In 1907, Hagenbeck constructed a new facility outside of Hamburg which he called Tierpark Hagenbeck (without the 'H' that was in Thierpark) which is still the location of the facility today. Hagenbeck sought to design the entire zoo with his panorama system. He also sought to demonstrate that animals from warmer climates did not need to live in expensive, humid, foreboding buildings. Instead, Hagenbeck again sought to make his displays realistic.

Using data that he had compiled running his circus, Hagenbeck had estimates of how high and far different animals could leap. Using this data, he built moats filled with water or an empty pit that he determined the animals could not cross. Using moats to separate animals that did not swim, one could look across an expanse of the zoo and see many animals at once, as if in the wild. Previously, zoos had not grouped animals by species, but Hagenbeck revolutionized the layout of zoos, grouping his animals by species.
Hagenbeck's design was a popular success. In 1911, Hagenbeck designed the Rome Zoo in the same style. In 1913, he designed the first monkey-rock exhibit, in this case an artificial crag with a 16 ft moat. The rock was populated by around 200 hamadryas baboons.

Hagenbeck called his design an animal paradise where "animals would live beside each other in harmony and where the fight for survival would be eliminated."

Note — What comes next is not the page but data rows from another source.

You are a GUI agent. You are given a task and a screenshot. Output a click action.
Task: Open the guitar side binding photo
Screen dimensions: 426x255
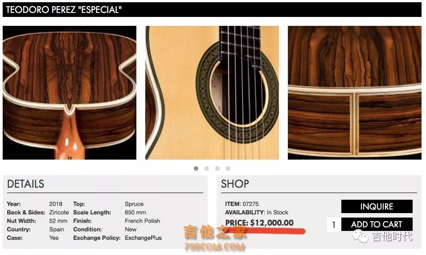click(355, 93)
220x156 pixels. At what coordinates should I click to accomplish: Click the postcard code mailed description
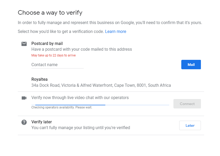82,49
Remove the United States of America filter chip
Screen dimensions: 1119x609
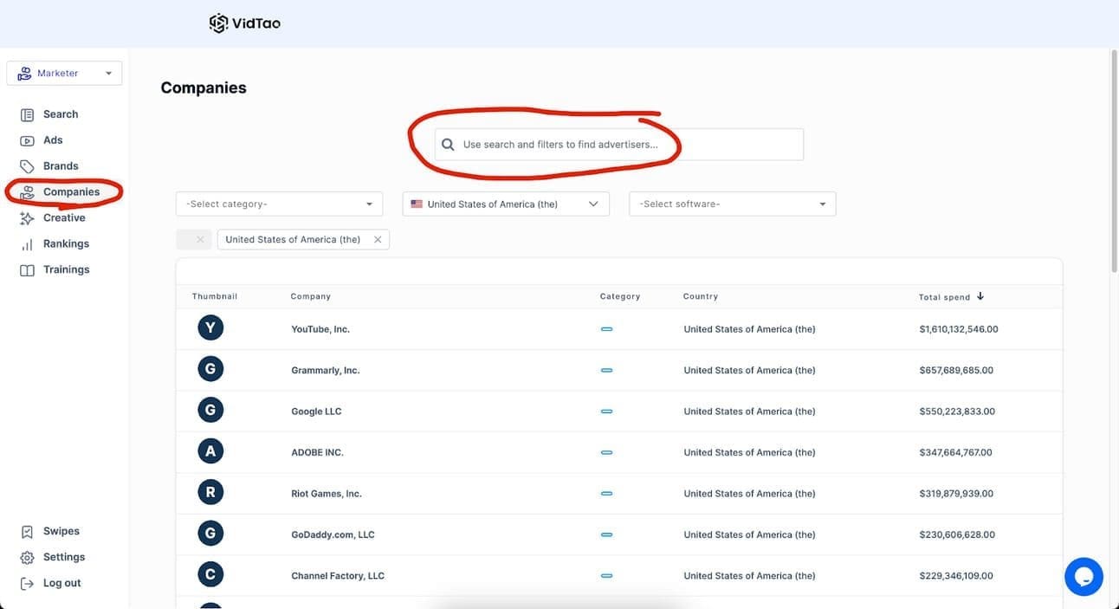pos(378,240)
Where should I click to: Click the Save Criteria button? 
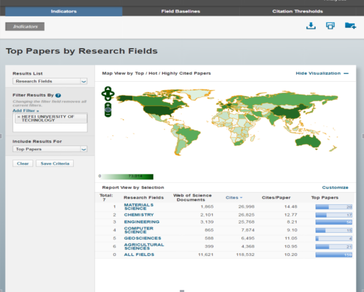(55, 163)
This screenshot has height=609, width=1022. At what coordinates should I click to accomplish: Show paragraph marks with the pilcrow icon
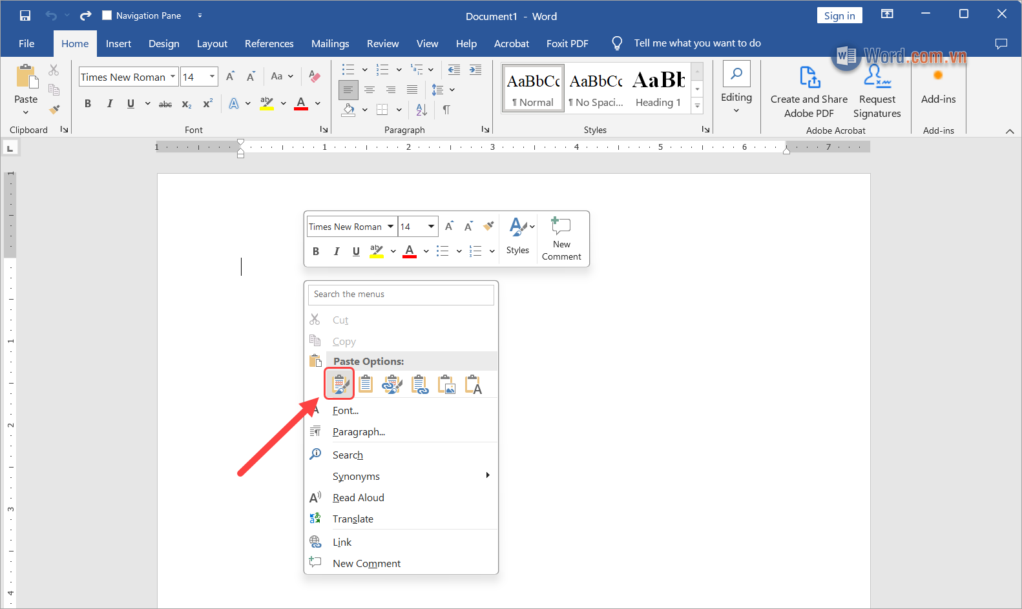click(446, 110)
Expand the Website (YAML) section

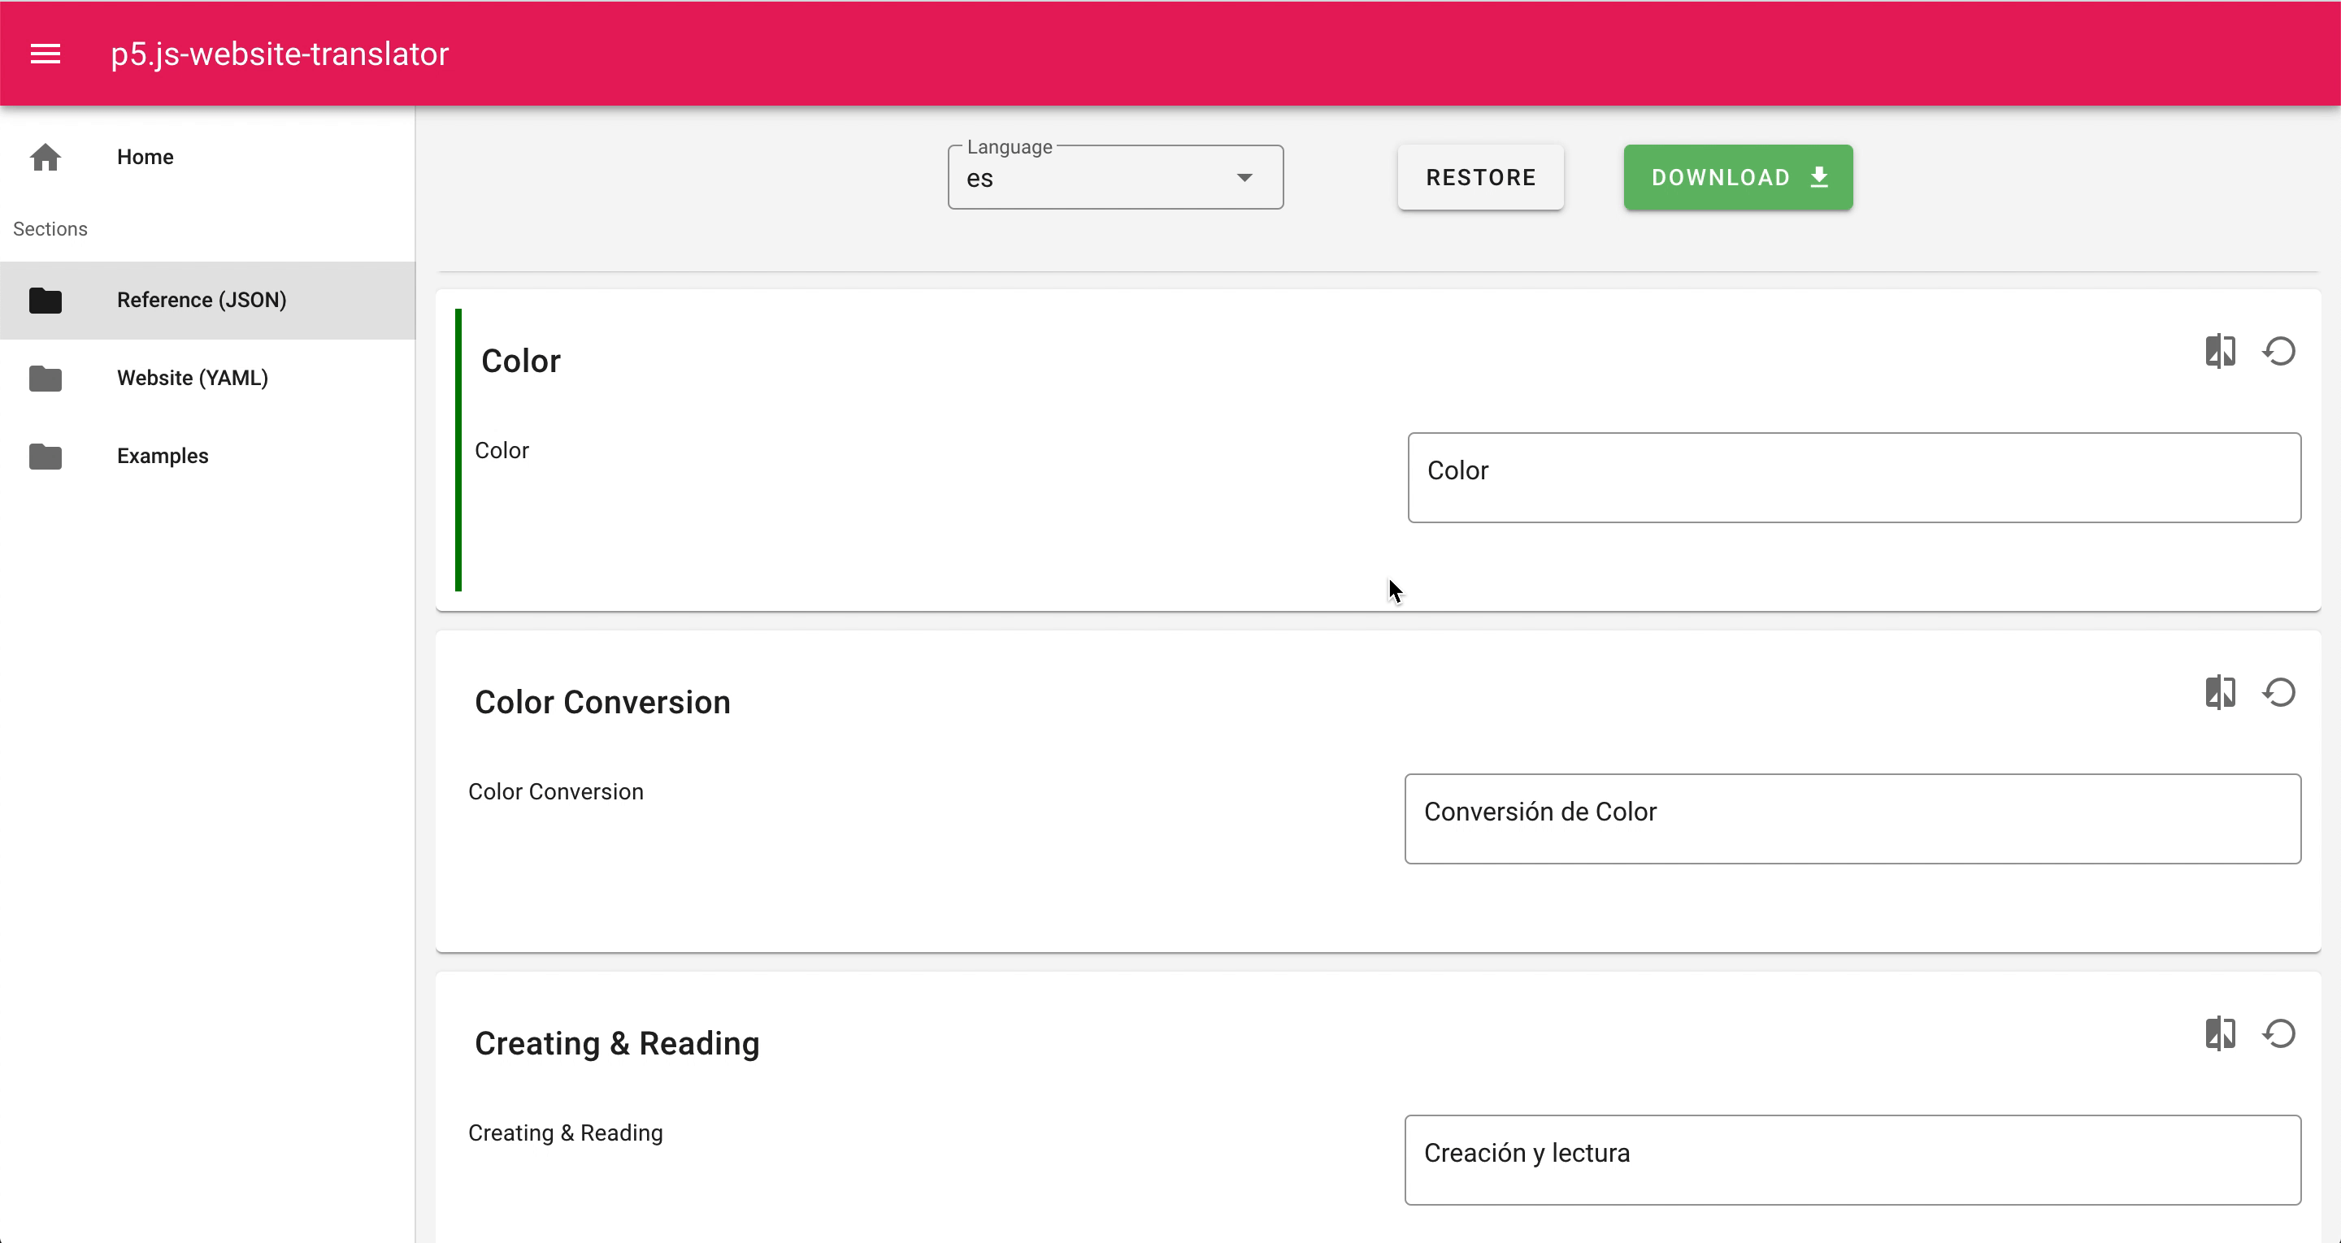tap(207, 378)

The zoo also includes a number of life-sized sculptures of dinosaurs by Josef Pallenberg, who also sculpted the gates at the zoo's original entrance.

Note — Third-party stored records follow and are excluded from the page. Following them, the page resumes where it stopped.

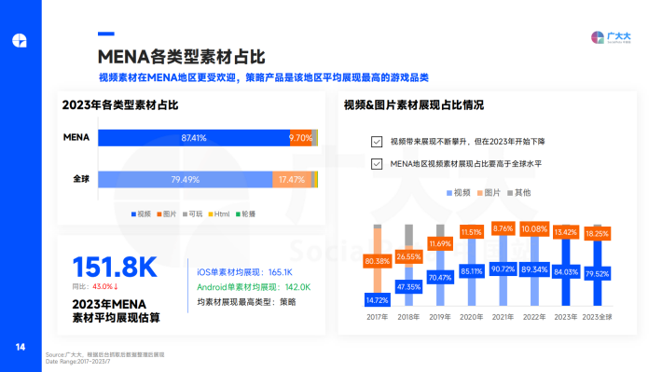Tick the checkbox beside 视频带来展现不断攀升
Image resolution: width=662 pixels, height=372 pixels.
(377, 142)
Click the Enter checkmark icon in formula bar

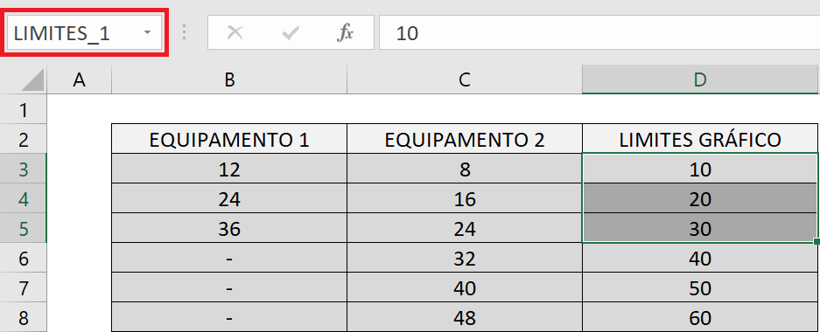click(290, 34)
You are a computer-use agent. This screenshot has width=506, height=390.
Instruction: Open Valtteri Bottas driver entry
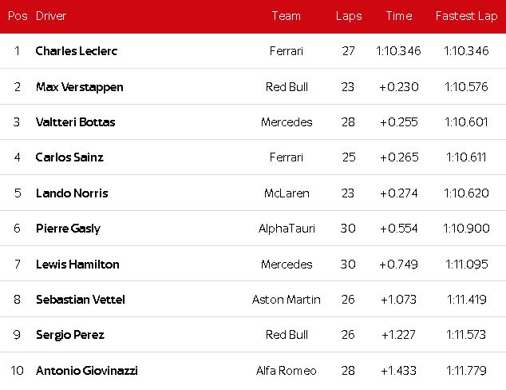(76, 122)
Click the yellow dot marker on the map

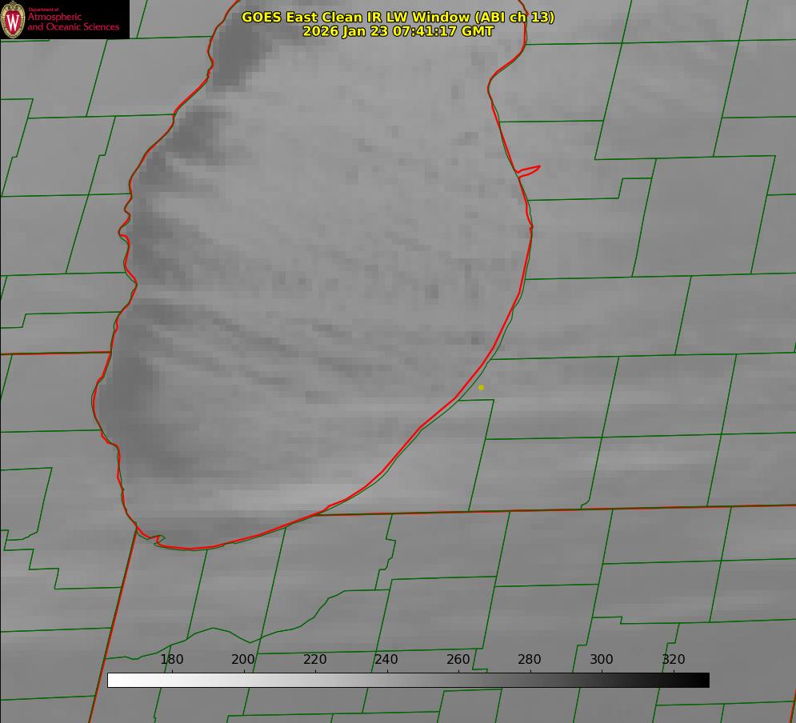pyautogui.click(x=481, y=387)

=== World War I and II ===
Hagenbeck died in 1913, but his zoo remained popular until the political situation in Europe swept the zoo into hard times. During World War I many of the keepers were drafted into the German army. Because the military had taken horses from civilians for use at the front, many of Hagenbeck's animals were rented out for use as draught animals for hauling coal and wood on home deliveries. It was not unusual to see elephants and trained bears hitched up to heavy wagons. After the war, the zoo closed for two years as Germany entered into a deep depression. Then during the Bombing of Hamburg in World War II the original zoo was destroyed. After the war the zoo was rebuilt. The private zoo is still run by the Hagenbeck family.

=== Monkey escape ===

In July 1956, forty five rhesus monkeys escaped from the zoo and ran wild in Hamburg. The incident resulted in calls for help from shocked housewives who met monkeys in their bedrooms and bathtubs. Some of the monkeys sat in trees and chattered excitedly, showing each other toothpaste, soap bars and bathroom utensils which they had grabbed. Managers of the zoo reported that more than two dozen of the long-tailed Indian monkeys had been caught by policemen, firemen, zoo keepers and schoolchildren.

===Antje the walrus===

In 1976, the zoo acquired a female Pacific walrus which Hagenbeck named Antje after his sister. Antje became the logo of the north German television network NDR from 1983 to 1996. In 2003, Antje died and is now stuffed and on display at the Zoological Museum of Hamburg. Soon after, the children's cartoon "Antje, Tiger und Bär" aired on German television featuring a blue walrus protagonist based on Antje and designed by children's author Janosch. In 2013, Tierpark Hagenbeck gained a male and three female walruses from Moscow.

== Sala Thai ==

Sala Thai

Inside the park lies the Sala Thai (official name: Sala Thai Chaloem Phra Kiat; ศาลาไทยเฉลิมพระเกียรติ; lit. 'Thai pavilion of royal celebration'), a Thai traditional pavilion designed by Thai National Artist Pinyo Suwankiri. It was built in Thailand over the period of 5 months before it was knocked-down, shipped to Germany, and reassembled on-site by 20 craftsmen from Thailand in under two months. Claimed to be the largest of its kind in Europe, it was gifted in 2002 by the Thai government to celebrate the 72 year anniversary of King Bhumibol's birth as well as the relationship between the two countries. Suwankiri designed the pavilion using traditional joinery technique without a single nail.